### [設問 A]
電力生成システムに関する本文抜粋によると、耐圧密閉回路の副回路は主回路に対してどのように接続されていますか。
### [設問 B]
電力生成システムに関する本文抜粋を、最後の文の後から書き継いでください。

### [本文抜粋]
(58)【調査した分野】(Int.Cl.,DB名)
耐圧密閉回路の系内で作動流体を状態変化させつつ循環させて作動流体に与えた外来熱エネルギーを運動エネルギーに変換して動力を生成し、この動力により発電機を駆動させて電力を生成する電力生成システムにおいて、
前記耐圧密閉回路は、主回路と、同主回路に並列に接続された副回路とを備え、
前記主回路は、
作動流体の気相及び液相が沸点近傍温度で収容され、加熱用流体と前記作動流体の液相との間で熱交換可能に構成した蒸発室と、
同蒸発室から供給された作動流体を断熱膨張に伴う温度低下により液化すると共に、断熱膨張では液化しきれなかった作動流体と液化補助用流体との間で熱交換可能に構成した断熱膨張室と、
前記蒸発室と前記断熱膨張室との間を連通する作動流体流路の中途に介設された動力生成手段と、同動力生成手段にて生成された動力により発電する発電手段と、を備えた発電部と、
前記断熱膨張室と前記蒸発室とを連通する作動流体流路の中途に、前記耐圧密閉回路の系外より供給される加温用流体との間で熱交換を行って第1の被加温流体としての作動流体と第2の被加温流体とを加温する加温用熱交換機構と、
前記断熱膨張室で液化した作動流体を前記加温用熱交換機構を通じて前記蒸発室へ還流する液化作動流体還流手段と、を有し、
前記副回路は、
前記蒸発室と前記発電部との間の作動流体流路から作動流体の一部を熱媒体として分流する熱媒体分流路と、
分流された熱媒体の一部を減圧して温度低下させ、前記断熱膨張室に前記液化補助用流体として供給する液化補助用流体供給路と、
分流された熱媒体の他部を減圧して温度低下させ、これを冷媒とする冷却設備と、
前記断熱膨張室及び冷却設備を経た熱媒体を、前記加温用熱交換機構に前記第2の被加温流体として供給する第2被加温流体供給路と、
前記加温用熱交換機構にて加温された熱媒体を圧搾し、更に高温となった熱媒体を熱媒とする加温設備と、
前記加温設備を経た熱媒体を前記蒸発室と前記発電部との間の作動流体流路に合流させる熱媒体返流路に介設され、前記蒸発室と前記発電部との間の作動流体流路を流通する作動流体以上の圧力まで熱媒体を圧搾する返流圧搾手段と、を備えることを特徴とする電力生成システム。

### [提供資料]
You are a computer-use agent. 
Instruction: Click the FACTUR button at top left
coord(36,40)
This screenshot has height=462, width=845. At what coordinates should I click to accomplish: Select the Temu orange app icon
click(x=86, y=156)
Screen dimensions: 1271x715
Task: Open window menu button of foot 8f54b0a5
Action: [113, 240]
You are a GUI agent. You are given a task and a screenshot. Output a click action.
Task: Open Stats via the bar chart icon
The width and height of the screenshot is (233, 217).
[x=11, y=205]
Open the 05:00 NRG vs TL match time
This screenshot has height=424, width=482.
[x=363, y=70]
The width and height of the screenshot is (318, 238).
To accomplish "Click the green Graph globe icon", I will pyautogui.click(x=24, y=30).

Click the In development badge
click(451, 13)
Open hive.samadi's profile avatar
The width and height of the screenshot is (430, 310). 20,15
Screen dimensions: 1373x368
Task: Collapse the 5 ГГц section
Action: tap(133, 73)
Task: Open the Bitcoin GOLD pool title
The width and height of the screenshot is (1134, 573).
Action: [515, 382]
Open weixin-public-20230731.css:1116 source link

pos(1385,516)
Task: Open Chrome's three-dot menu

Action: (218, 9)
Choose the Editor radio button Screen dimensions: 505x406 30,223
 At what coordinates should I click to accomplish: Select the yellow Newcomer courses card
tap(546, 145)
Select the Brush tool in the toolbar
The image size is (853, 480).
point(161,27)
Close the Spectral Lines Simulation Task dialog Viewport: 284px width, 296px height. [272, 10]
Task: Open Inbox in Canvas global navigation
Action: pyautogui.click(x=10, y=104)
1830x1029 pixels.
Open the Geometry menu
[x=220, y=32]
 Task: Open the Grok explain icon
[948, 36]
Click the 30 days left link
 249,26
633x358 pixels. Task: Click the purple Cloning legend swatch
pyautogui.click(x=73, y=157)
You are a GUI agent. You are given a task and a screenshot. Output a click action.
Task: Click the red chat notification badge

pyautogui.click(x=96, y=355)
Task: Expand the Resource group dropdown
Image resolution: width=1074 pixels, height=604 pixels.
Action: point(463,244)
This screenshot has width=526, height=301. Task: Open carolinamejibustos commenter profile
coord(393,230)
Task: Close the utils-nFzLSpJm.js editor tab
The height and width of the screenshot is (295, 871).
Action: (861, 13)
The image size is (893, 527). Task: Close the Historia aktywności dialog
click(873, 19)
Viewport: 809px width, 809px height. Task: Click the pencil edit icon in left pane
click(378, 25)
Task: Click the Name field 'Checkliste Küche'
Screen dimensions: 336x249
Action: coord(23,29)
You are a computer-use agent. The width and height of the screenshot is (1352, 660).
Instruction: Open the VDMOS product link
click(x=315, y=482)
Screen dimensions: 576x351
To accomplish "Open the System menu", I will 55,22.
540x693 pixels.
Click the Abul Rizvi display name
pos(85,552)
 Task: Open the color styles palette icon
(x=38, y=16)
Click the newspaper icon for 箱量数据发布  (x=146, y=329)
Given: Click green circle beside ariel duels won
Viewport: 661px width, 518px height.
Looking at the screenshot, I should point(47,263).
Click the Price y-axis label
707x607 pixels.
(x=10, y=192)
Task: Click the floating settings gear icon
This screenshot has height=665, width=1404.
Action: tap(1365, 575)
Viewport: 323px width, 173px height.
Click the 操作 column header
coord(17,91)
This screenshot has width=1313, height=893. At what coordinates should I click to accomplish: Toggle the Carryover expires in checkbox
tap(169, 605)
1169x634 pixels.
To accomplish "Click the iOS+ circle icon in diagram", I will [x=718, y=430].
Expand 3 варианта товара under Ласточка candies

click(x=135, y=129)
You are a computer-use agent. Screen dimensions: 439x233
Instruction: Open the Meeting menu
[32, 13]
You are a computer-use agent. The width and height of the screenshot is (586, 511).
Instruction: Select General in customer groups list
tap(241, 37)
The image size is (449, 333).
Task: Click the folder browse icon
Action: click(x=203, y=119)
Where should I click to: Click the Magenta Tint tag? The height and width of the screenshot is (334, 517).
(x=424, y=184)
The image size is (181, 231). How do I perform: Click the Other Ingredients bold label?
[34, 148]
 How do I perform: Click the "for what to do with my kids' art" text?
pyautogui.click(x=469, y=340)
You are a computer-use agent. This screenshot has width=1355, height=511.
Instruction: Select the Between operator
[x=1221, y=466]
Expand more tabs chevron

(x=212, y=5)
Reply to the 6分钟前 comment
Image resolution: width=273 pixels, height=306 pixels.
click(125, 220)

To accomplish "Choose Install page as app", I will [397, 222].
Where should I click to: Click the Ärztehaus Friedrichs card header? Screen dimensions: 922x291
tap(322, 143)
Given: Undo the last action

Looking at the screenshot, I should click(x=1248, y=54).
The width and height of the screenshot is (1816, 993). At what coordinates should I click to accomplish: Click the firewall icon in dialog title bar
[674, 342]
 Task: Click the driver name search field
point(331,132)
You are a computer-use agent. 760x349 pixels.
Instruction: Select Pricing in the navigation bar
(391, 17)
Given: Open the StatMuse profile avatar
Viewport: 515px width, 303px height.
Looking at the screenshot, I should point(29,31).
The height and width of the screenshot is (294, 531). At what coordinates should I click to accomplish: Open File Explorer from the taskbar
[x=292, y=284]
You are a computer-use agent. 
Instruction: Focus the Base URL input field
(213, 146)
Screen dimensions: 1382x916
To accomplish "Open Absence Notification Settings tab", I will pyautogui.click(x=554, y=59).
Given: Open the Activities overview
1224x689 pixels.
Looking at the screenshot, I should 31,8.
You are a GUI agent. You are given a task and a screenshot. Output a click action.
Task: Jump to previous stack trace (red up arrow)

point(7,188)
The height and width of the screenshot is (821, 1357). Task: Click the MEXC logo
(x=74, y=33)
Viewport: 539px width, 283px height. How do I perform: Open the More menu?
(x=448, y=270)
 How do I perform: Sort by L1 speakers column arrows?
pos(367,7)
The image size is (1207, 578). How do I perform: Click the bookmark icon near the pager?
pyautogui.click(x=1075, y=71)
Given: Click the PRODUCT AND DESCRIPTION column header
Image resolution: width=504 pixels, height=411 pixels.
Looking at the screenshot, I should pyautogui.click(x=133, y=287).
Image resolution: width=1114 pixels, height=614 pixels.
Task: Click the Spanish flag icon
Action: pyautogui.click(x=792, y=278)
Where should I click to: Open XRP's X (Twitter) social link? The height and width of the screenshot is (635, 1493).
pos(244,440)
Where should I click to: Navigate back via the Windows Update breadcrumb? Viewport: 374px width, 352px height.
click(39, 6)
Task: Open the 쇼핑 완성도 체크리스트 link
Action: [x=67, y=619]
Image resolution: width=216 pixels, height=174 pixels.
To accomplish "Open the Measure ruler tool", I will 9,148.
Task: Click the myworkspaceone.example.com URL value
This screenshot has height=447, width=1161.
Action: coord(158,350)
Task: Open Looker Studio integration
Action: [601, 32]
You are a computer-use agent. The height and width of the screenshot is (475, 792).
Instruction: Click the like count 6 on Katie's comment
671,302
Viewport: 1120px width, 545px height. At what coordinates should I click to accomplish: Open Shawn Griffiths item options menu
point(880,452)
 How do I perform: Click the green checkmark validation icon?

### [解答 A]
主回路に並列に接続されています。

### [解答 B]
前記加温用熱交換機構により加温された熱媒体の一部を前記加温設備に供給する一方、残部を圧搾して更に高温とし前記蒸発室に加熱用流体として供給する熱媒体分配路を備えることを特徴とする請求項1に記載の電力生成システム。
前記燃焼装置で得られた熱での水の加熱により発生した蒸気でタービンを駆動させて発電を行うと共に、タービンを経た蒸気を凝縮させて蒸留水を得ることを特徴とする請求項3〜5いずれか1項に記載の電力生成システム。
【発明を実施するための形態】
【0016】
本発明は、耐圧密閉回路の系内で作動流体を液体や気体などに状態変化させつつ循環させて作動流体に与えた外来熱エネルギーを運動エネルギーに変換して動力を生成し、この動力(運動エネルギー)により発電機を駆動させて電力を生成する電力生成システムに関するものであり、従来に比してエネルギーの回収効率が良く、しかも、冷熱のみならず温熱の生成が可能な電力生成システムの提供を目的とするものである。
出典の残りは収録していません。